[[ Study material open ]]
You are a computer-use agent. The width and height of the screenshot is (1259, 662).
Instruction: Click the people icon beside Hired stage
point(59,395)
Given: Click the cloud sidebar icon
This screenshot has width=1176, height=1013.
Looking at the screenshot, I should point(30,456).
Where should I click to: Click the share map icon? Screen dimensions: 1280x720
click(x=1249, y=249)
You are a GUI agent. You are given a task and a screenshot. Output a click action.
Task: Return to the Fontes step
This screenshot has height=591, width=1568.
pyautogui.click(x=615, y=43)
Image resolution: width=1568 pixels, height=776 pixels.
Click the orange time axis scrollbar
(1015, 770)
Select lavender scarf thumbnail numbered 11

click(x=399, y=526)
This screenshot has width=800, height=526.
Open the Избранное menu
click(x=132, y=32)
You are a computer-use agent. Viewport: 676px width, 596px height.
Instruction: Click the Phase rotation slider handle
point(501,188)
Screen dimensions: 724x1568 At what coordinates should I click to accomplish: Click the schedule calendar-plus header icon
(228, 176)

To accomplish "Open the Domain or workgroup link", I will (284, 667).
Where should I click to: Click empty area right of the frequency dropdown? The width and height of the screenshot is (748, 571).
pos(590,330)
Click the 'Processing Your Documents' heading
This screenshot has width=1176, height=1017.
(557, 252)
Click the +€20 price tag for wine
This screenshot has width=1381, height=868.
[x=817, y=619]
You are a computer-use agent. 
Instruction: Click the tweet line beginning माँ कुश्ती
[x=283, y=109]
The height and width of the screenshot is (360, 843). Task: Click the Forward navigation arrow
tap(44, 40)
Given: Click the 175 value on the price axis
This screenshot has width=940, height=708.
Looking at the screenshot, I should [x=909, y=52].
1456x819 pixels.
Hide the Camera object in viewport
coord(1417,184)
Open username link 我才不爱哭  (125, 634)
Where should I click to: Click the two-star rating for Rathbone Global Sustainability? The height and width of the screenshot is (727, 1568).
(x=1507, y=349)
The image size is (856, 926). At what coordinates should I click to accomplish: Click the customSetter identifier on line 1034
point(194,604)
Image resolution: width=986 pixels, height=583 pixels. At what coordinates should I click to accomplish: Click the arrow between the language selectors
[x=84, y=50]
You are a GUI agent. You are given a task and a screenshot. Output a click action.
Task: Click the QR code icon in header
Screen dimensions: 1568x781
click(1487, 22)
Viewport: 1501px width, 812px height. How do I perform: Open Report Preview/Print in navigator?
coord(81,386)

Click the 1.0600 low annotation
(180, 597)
[[ Study material closed ]]
**Task directions:**
The records given above are to be repeated in full, exactly.

**Response to the task:**
You are a computer-use agent. The width and height of the screenshot is (1259, 662).
Instruction: Click the people icon beside Hired stage
point(59,395)
Given: Click the cloud sidebar icon
This screenshot has width=1176, height=1013.
Looking at the screenshot, I should point(30,456).
Where should I click to: Click the share map icon? Screen dimensions: 1280x720
click(x=1249, y=249)
You are a GUI agent. You are given a task and a screenshot. Output a click action.
Task: Return to the Fontes step
This screenshot has height=591, width=1568.
pyautogui.click(x=615, y=43)
Image resolution: width=1568 pixels, height=776 pixels.
Click the orange time axis scrollbar
(1015, 770)
Select lavender scarf thumbnail numbered 11

click(x=399, y=526)
This screenshot has width=800, height=526.
Open the Избранное menu
click(x=132, y=32)
You are a computer-use agent. Viewport: 676px width, 596px height.
Instruction: Click the Phase rotation slider handle
point(501,188)
Screen dimensions: 724x1568 At what coordinates should I click to accomplish: Click the schedule calendar-plus header icon
(228, 176)

To accomplish "Open the Domain or workgroup link", I will (284, 667).
Where should I click to: Click empty area right of the frequency dropdown? The width and height of the screenshot is (748, 571).
pos(590,330)
Click the 'Processing Your Documents' heading
This screenshot has width=1176, height=1017.
(557, 252)
Click the +€20 price tag for wine
This screenshot has width=1381, height=868.
[x=817, y=619]
You are a computer-use agent. 
Instruction: Click the tweet line beginning माँ कुश्ती
[x=283, y=109]
The height and width of the screenshot is (360, 843). Task: Click the Forward navigation arrow
tap(44, 40)
Given: Click the 175 value on the price axis
This screenshot has width=940, height=708.
Looking at the screenshot, I should [x=909, y=52].
1456x819 pixels.
Hide the Camera object in viewport
coord(1417,184)
Open username link 我才不爱哭  (125, 634)
Where should I click to: Click the two-star rating for Rathbone Global Sustainability? The height and width of the screenshot is (727, 1568).
(x=1507, y=349)
The image size is (856, 926). At what coordinates should I click to accomplish: Click the customSetter identifier on line 1034
point(194,604)
Image resolution: width=986 pixels, height=583 pixels. At what coordinates should I click to accomplish: Click the arrow between the language selectors
[x=84, y=50]
You are a GUI agent. You are given a task and a screenshot. Output a click action.
Task: Click the QR code icon in header
Screen dimensions: 1568x781
click(1487, 22)
Viewport: 1501px width, 812px height. How do I perform: Open Report Preview/Print in navigator?
coord(81,386)

Click the 1.0600 low annotation
(180, 597)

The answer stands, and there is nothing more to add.